La familia vive ahora en este humilde piso de Estambul y ha solicitado el asilo a través de Acnur, pero se queja de que el proceso burocrático no hace más que alargarse, y tiene pocas esperanzas de que fructifique.
—Queremos un lugar donde vivir en paz. Cuando llegamos aquí, mi hijo seguía chillando, estaba ansioso, pensaba que iban a venir afganos enviados por la familia y lo iban a atacar por la espalda. Tiene miedo a los afganos de este barrio. De hecho, no queríamos pedir el asilo por miedo a que nos encontraran. Los extranjeros no están interesados en nosotros. Somos humanos pero no les importa nada. Si nos pasara algo, les daría igual. Los familiares de mi marido decían que nos perseguirían allá donde fuéramos para acabar con mi hijo. Me gustaría irme a Australia. Lo más lejos posible.
Acabamos la entrevista y me pongo a jugar con los pequeños. El alboroto es descomunal: me llevo varias hostias. Me guardo el dibujo de uno de ellos: Messi con el diez a la espalda, unas rayas azulgranas, una pelota ovalada, un sol derramado, un césped que no puede ser afgano, que es europeo. Salgo del piso y me voy con el traductor afgano a comer algo. El joven degusta su pide —una especie de pizza turca— con ahínco, ajeno a todo lo que hay a nuestro alrededor. Empezamos a olvidar la historia de Nesime. Una historia más.

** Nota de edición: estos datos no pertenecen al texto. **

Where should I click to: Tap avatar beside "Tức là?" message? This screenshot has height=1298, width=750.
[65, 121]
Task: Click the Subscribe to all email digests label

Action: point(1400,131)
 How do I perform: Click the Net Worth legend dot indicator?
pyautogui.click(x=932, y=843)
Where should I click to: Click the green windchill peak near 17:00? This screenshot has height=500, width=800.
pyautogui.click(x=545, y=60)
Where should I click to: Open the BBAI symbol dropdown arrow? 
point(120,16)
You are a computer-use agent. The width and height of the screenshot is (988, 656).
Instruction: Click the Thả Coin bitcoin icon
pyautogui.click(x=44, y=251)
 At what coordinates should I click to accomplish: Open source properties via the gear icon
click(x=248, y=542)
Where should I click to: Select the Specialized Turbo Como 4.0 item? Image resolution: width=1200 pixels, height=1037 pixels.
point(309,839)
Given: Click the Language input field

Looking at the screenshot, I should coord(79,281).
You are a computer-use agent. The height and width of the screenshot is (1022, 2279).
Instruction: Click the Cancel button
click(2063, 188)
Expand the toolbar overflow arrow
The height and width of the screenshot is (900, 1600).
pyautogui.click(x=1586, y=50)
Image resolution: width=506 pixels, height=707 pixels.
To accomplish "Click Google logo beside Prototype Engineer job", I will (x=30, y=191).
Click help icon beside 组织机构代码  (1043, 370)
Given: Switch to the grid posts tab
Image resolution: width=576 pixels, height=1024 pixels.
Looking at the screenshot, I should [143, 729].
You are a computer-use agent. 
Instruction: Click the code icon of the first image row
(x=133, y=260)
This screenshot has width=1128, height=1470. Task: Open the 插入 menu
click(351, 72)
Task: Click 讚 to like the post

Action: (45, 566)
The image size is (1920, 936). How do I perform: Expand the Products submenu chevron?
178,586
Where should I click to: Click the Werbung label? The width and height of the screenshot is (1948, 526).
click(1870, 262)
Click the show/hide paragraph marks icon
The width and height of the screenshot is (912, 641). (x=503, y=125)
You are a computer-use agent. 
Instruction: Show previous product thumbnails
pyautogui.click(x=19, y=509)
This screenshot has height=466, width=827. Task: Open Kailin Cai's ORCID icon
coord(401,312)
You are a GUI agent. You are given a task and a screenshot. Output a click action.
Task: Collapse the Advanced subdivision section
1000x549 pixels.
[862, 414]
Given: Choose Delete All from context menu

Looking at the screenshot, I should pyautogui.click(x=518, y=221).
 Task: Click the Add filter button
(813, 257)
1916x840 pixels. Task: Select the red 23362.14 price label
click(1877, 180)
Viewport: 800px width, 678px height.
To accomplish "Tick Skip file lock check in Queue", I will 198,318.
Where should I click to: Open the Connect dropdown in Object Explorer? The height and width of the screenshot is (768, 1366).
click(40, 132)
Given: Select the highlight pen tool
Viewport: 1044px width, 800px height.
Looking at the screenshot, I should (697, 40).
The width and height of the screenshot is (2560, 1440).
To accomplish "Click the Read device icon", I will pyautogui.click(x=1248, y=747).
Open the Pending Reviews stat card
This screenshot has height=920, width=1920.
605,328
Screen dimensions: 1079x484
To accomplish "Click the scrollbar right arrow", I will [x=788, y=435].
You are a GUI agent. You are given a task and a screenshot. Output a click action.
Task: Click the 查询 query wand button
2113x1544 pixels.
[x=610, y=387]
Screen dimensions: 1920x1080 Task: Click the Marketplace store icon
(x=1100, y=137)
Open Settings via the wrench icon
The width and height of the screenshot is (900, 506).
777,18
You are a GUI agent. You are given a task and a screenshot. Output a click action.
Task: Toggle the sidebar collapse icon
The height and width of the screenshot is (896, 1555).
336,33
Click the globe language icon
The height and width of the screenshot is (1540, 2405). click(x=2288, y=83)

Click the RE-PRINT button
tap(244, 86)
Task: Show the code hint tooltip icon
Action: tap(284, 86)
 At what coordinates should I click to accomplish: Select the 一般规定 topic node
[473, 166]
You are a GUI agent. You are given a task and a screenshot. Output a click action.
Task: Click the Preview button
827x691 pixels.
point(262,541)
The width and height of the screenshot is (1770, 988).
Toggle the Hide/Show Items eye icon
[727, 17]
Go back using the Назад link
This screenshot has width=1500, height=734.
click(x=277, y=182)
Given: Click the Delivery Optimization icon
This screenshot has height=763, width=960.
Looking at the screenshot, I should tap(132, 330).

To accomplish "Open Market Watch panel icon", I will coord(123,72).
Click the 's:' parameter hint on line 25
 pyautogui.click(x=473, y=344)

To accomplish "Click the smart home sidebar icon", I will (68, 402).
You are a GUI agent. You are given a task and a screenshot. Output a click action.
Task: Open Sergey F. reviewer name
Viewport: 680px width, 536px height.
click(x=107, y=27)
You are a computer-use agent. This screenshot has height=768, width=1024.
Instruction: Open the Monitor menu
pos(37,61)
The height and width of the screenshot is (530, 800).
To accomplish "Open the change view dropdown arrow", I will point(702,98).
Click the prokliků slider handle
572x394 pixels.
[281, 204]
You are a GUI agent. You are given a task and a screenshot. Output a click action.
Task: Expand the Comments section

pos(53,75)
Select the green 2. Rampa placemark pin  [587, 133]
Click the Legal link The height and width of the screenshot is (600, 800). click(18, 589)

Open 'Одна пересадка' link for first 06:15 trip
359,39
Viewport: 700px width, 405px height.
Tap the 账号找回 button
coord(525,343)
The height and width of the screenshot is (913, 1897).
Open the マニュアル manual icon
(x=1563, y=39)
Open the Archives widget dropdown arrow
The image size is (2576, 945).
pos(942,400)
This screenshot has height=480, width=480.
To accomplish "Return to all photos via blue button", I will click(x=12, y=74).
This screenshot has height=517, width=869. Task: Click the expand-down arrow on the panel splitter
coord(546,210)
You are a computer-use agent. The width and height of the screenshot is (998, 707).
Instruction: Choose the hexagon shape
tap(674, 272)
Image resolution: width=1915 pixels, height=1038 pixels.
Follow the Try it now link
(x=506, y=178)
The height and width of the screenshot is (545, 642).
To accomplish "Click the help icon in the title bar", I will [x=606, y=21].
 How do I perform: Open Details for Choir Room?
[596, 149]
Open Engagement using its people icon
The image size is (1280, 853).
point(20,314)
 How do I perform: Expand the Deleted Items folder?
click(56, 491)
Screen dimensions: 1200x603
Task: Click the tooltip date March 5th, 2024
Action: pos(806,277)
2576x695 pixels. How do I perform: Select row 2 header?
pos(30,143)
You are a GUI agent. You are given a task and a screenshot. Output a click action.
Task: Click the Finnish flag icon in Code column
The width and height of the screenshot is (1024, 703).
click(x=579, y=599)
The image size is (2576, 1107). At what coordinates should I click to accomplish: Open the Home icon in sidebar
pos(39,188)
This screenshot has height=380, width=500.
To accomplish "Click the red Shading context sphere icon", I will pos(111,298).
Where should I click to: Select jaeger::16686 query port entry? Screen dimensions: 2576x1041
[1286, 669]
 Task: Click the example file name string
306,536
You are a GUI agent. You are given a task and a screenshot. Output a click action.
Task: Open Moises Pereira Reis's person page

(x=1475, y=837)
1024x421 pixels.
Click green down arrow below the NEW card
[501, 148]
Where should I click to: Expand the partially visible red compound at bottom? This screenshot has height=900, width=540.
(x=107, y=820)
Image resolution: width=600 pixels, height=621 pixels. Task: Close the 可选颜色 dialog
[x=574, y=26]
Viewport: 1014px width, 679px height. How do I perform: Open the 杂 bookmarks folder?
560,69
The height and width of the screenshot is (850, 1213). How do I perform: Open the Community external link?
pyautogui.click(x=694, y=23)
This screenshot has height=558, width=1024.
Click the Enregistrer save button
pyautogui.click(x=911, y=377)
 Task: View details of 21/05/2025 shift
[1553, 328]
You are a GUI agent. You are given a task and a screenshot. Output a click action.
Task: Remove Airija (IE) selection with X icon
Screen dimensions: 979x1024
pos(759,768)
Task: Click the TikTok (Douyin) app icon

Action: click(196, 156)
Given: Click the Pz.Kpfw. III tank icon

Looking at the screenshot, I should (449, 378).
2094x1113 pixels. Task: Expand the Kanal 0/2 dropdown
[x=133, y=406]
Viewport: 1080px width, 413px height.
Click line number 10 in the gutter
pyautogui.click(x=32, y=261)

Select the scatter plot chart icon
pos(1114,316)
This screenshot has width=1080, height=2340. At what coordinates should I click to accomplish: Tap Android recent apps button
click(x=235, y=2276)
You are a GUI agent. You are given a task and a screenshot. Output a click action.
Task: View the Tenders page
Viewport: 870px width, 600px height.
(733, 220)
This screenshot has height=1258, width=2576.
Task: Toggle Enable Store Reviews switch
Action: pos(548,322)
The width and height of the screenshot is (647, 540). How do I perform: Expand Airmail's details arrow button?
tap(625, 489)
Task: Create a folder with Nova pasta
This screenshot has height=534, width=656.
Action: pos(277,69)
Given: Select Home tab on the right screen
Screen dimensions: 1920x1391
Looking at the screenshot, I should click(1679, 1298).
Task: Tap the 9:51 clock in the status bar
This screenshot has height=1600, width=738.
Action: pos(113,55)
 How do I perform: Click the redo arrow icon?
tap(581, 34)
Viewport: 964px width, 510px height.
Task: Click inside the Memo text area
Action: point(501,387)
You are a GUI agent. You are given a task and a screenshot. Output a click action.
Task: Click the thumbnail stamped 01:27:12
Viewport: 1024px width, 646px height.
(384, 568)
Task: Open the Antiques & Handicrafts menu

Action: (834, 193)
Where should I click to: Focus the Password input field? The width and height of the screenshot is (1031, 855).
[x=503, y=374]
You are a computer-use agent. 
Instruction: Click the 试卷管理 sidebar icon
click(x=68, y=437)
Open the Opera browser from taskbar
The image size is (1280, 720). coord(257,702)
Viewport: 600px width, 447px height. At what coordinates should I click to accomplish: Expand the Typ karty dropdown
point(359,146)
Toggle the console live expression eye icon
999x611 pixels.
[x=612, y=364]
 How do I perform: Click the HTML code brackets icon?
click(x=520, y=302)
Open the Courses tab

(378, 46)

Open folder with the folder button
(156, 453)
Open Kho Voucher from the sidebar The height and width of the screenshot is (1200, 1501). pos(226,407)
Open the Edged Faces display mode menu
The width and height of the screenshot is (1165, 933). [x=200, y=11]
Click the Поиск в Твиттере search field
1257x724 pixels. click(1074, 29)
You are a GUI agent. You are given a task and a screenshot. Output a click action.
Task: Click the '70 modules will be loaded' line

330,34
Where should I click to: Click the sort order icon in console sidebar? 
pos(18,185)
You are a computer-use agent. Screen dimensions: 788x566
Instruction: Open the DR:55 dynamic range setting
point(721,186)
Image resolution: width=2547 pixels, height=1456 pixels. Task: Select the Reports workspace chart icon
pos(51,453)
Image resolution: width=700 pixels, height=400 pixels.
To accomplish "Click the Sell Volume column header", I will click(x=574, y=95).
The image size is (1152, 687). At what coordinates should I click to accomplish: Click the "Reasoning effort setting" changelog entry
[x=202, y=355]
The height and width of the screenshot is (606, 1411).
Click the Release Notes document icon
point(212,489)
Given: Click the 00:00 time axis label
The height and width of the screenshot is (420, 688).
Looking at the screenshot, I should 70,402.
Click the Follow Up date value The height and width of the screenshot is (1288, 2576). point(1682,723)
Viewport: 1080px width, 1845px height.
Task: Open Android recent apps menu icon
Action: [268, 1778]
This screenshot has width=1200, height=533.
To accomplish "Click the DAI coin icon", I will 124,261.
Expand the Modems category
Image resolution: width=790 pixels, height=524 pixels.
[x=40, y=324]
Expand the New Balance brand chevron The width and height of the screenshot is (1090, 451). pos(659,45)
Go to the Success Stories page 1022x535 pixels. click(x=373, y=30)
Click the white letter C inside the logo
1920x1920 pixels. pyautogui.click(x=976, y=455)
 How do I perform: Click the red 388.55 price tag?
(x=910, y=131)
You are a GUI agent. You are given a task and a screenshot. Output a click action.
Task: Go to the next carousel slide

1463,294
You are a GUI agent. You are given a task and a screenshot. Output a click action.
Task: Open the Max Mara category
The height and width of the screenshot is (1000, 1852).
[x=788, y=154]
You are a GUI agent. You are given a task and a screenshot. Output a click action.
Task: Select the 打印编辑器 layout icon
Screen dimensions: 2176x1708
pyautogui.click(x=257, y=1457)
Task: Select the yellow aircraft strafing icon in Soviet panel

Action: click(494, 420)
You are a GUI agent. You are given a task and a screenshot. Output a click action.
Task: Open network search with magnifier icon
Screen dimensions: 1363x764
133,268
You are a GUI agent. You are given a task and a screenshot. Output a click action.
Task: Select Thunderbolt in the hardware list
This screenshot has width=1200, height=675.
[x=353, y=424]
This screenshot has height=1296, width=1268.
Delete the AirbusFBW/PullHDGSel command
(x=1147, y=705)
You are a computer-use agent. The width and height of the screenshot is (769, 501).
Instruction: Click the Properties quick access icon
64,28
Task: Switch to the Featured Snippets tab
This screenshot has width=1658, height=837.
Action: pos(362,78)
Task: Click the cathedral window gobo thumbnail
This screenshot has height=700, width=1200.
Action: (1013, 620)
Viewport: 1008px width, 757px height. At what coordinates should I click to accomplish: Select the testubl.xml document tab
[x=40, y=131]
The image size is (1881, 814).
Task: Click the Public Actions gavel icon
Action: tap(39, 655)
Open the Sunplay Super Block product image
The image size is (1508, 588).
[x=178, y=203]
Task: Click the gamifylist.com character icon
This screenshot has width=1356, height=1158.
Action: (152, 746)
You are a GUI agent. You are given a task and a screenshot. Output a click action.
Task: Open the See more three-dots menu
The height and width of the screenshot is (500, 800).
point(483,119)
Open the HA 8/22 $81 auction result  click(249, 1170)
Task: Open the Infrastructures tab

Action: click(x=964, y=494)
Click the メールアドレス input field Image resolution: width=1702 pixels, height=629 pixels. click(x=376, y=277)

Días después, fui a la isla griega de Lesbos y hablé con los afganos que, ya en aquel lejano 2013, se subían en barcazas para llegar a territorio europeo. Pensé que quizá esa era la única vía posible para Nesime y su familia.
Dos años después volví a Lesbos y recorrí la ruta de los refugiados hacia el norte de Europa. Grecia, Macedonia, Serbia, Croacia… Los bloqueos, las esperas, la humillación. Los sirios y los afganos eran mayoría. Me imaginaba al cristiano Mehdi, ya cabeza de familia, liderando un grupo de afganos cruzando la oscura frontera entre Grecia y Macedonia. Veía en los autobuses a señoras afganas con gafas rectangulares y pañuelos azules. Buscaba a Nesime por todas partes. Pocas historias como la suya resumían todos los tipos de persecución que puede sufrir un ser humano: las bombas, el fanatismo, las fuerzas de seguridad. Me imaginaba a la familia llegando a Suecia y presentando su solicitud de asilo, que sería rechazada porque no podían aportar documentos sobre la persecución que habían sufrido, porque no podían aportar documentos sobre la destrucción de su pueblo en la década de 1980, porque no podían aportar documentos sobre una guerra permanente que era de dominio público, porque no podían aportar documentos sobre su condición de refugiados.
Todo esto no fue por culpa de un contable iraní.